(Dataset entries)
--------------------
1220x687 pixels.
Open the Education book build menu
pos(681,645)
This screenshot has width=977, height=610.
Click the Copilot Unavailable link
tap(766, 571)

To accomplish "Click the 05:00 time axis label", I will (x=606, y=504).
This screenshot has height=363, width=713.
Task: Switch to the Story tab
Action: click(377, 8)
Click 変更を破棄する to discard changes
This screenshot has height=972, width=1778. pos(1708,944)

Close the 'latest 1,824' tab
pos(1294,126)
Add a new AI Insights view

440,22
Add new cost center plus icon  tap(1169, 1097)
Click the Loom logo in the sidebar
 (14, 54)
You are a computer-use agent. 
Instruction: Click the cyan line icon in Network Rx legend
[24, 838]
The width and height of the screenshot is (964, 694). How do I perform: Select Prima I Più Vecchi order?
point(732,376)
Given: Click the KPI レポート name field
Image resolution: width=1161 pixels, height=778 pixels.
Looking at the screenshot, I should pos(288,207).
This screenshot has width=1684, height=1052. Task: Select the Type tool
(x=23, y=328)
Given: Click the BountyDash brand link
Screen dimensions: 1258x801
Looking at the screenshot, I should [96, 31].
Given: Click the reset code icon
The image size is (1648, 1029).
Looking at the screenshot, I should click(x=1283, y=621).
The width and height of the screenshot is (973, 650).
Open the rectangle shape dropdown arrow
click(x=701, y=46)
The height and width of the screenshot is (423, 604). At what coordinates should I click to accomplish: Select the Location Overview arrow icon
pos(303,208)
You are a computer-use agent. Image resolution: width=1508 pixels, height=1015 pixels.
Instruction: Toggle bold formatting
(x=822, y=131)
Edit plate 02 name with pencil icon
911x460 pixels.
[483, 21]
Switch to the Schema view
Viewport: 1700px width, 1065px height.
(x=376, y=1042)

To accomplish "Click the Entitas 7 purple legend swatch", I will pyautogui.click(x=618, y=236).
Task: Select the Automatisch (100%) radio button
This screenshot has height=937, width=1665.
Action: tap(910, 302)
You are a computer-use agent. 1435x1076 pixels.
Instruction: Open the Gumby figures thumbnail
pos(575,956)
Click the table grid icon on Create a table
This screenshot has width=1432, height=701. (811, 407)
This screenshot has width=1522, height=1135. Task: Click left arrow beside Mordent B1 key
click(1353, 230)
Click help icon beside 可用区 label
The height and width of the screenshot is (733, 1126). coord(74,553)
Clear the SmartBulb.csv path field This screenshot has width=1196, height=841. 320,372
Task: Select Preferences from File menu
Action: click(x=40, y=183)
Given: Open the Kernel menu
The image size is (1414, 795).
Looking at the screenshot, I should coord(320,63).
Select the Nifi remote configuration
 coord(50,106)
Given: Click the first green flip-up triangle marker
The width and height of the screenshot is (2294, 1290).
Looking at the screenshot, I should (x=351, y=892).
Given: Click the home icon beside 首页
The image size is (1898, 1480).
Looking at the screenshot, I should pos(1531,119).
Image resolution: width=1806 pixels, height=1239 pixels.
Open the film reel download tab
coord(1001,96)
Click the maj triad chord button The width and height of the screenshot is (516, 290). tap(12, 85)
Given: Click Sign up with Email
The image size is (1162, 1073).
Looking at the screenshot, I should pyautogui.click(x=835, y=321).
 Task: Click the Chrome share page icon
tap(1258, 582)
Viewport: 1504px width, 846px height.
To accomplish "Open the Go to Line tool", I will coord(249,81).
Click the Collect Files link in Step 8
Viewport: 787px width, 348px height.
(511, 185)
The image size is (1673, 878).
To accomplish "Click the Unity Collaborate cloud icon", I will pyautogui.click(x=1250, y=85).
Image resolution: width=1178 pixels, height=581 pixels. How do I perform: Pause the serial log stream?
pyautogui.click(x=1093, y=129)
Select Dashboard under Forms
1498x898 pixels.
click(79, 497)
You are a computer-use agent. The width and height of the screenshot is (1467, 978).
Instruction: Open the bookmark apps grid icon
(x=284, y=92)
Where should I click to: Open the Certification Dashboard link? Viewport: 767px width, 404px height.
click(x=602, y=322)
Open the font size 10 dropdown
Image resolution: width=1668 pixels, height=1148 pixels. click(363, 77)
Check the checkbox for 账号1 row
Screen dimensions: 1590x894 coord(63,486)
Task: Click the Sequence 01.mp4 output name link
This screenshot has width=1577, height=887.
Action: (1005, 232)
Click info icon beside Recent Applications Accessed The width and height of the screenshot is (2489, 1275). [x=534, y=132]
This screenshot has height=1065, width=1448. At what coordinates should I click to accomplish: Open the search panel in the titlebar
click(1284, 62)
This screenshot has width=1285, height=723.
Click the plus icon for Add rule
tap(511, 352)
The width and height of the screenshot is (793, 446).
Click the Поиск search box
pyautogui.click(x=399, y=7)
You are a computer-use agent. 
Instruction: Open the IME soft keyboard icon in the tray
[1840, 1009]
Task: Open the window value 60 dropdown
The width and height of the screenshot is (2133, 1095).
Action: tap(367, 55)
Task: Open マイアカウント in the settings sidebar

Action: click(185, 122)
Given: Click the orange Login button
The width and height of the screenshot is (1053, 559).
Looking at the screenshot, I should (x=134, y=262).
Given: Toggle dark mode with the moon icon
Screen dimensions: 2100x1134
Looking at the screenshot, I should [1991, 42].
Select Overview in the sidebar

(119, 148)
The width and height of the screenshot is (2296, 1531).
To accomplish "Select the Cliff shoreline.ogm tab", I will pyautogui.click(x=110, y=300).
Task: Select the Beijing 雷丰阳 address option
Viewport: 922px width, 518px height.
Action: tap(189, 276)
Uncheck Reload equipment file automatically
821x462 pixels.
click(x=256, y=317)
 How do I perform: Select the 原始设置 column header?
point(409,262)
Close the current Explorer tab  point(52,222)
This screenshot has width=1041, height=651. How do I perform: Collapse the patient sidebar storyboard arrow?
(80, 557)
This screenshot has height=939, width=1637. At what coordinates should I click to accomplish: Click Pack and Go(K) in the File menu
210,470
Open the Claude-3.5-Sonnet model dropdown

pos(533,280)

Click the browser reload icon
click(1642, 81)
--------------------
● **WORK TASK**
Recopy all of the records verbatim.

● **OUTPUT FOR THIS TASK**
1220x687 pixels.
Open the Education book build menu
pos(681,645)
This screenshot has width=977, height=610.
Click the Copilot Unavailable link
tap(766, 571)

To accomplish "Click the 05:00 time axis label", I will (x=606, y=504).
This screenshot has height=363, width=713.
Task: Switch to the Story tab
Action: click(377, 8)
Click 変更を破棄する to discard changes
This screenshot has height=972, width=1778. pos(1708,944)

Close the 'latest 1,824' tab
pos(1294,126)
Add a new AI Insights view

440,22
Add new cost center plus icon  tap(1169, 1097)
Click the Loom logo in the sidebar
 (14, 54)
You are a computer-use agent. 
Instruction: Click the cyan line icon in Network Rx legend
[24, 838]
The width and height of the screenshot is (964, 694). How do I perform: Select Prima I Più Vecchi order?
point(732,376)
Given: Click the KPI レポート name field
Image resolution: width=1161 pixels, height=778 pixels.
Looking at the screenshot, I should pos(288,207).
This screenshot has width=1684, height=1052. Task: Select the Type tool
(x=23, y=328)
Given: Click the BountyDash brand link
Screen dimensions: 1258x801
Looking at the screenshot, I should [96, 31].
Given: Click the reset code icon
The image size is (1648, 1029).
Looking at the screenshot, I should click(x=1283, y=621).
The width and height of the screenshot is (973, 650).
Open the rectangle shape dropdown arrow
click(x=701, y=46)
The height and width of the screenshot is (423, 604). At what coordinates should I click to accomplish: Select the Location Overview arrow icon
pos(303,208)
You are a computer-use agent. Image resolution: width=1508 pixels, height=1015 pixels.
Instruction: Toggle bold formatting
(x=822, y=131)
Edit plate 02 name with pencil icon
911x460 pixels.
[483, 21]
Switch to the Schema view
Viewport: 1700px width, 1065px height.
(x=376, y=1042)

To accomplish "Click the Entitas 7 purple legend swatch", I will pyautogui.click(x=618, y=236).
Task: Select the Automatisch (100%) radio button
This screenshot has height=937, width=1665.
Action: tap(910, 302)
You are a computer-use agent. 1435x1076 pixels.
Instruction: Open the Gumby figures thumbnail
pos(575,956)
Click the table grid icon on Create a table
This screenshot has width=1432, height=701. (811, 407)
This screenshot has width=1522, height=1135. Task: Click left arrow beside Mordent B1 key
click(1353, 230)
Click help icon beside 可用区 label
The height and width of the screenshot is (733, 1126). coord(74,553)
Clear the SmartBulb.csv path field This screenshot has width=1196, height=841. 320,372
Task: Select Preferences from File menu
Action: click(x=40, y=183)
Given: Open the Kernel menu
The image size is (1414, 795).
Looking at the screenshot, I should coord(320,63).
Select the Nifi remote configuration
 coord(50,106)
Given: Click the first green flip-up triangle marker
The width and height of the screenshot is (2294, 1290).
Looking at the screenshot, I should (x=351, y=892).
Given: Click the home icon beside 首页
The image size is (1898, 1480).
Looking at the screenshot, I should pos(1531,119).
Image resolution: width=1806 pixels, height=1239 pixels.
Open the film reel download tab
coord(1001,96)
Click the maj triad chord button The width and height of the screenshot is (516, 290). tap(12, 85)
Given: Click Sign up with Email
The image size is (1162, 1073).
Looking at the screenshot, I should pyautogui.click(x=835, y=321).
 Task: Click the Chrome share page icon
tap(1258, 582)
Viewport: 1504px width, 846px height.
To accomplish "Open the Go to Line tool", I will coord(249,81).
Click the Collect Files link in Step 8
Viewport: 787px width, 348px height.
(511, 185)
The image size is (1673, 878).
To accomplish "Click the Unity Collaborate cloud icon", I will pyautogui.click(x=1250, y=85).
Image resolution: width=1178 pixels, height=581 pixels. How do I perform: Pause the serial log stream?
pyautogui.click(x=1093, y=129)
Select Dashboard under Forms
1498x898 pixels.
click(79, 497)
You are a computer-use agent. The width and height of the screenshot is (1467, 978).
Instruction: Open the bookmark apps grid icon
(x=284, y=92)
Where should I click to: Open the Certification Dashboard link? Viewport: 767px width, 404px height.
click(x=602, y=322)
Open the font size 10 dropdown
Image resolution: width=1668 pixels, height=1148 pixels. click(363, 77)
Check the checkbox for 账号1 row
Screen dimensions: 1590x894 coord(63,486)
Task: Click the Sequence 01.mp4 output name link
This screenshot has width=1577, height=887.
Action: (1005, 232)
Click info icon beside Recent Applications Accessed The width and height of the screenshot is (2489, 1275). [x=534, y=132]
This screenshot has height=1065, width=1448. At what coordinates should I click to accomplish: Open the search panel in the titlebar
click(1284, 62)
This screenshot has width=1285, height=723.
Click the plus icon for Add rule
tap(511, 352)
The width and height of the screenshot is (793, 446).
Click the Поиск search box
pyautogui.click(x=399, y=7)
You are a computer-use agent. 
Instruction: Open the IME soft keyboard icon in the tray
[1840, 1009]
Task: Open the window value 60 dropdown
The width and height of the screenshot is (2133, 1095).
Action: tap(367, 55)
Task: Open マイアカウント in the settings sidebar

Action: click(185, 122)
Given: Click the orange Login button
The width and height of the screenshot is (1053, 559).
Looking at the screenshot, I should (x=134, y=262).
Given: Toggle dark mode with the moon icon
Screen dimensions: 2100x1134
Looking at the screenshot, I should [1991, 42].
Select Overview in the sidebar

(119, 148)
The width and height of the screenshot is (2296, 1531).
To accomplish "Select the Cliff shoreline.ogm tab", I will pyautogui.click(x=110, y=300).
Task: Select the Beijing 雷丰阳 address option
Viewport: 922px width, 518px height.
Action: tap(189, 276)
Uncheck Reload equipment file automatically
821x462 pixels.
click(x=256, y=317)
 How do I perform: Select the 原始设置 column header?
point(409,262)
Close the current Explorer tab  point(52,222)
This screenshot has width=1041, height=651. How do I perform: Collapse the patient sidebar storyboard arrow?
(80, 557)
This screenshot has height=939, width=1637. At what coordinates should I click to accomplish: Click Pack and Go(K) in the File menu
210,470
Open the Claude-3.5-Sonnet model dropdown

pos(533,280)

Click the browser reload icon
click(1642, 81)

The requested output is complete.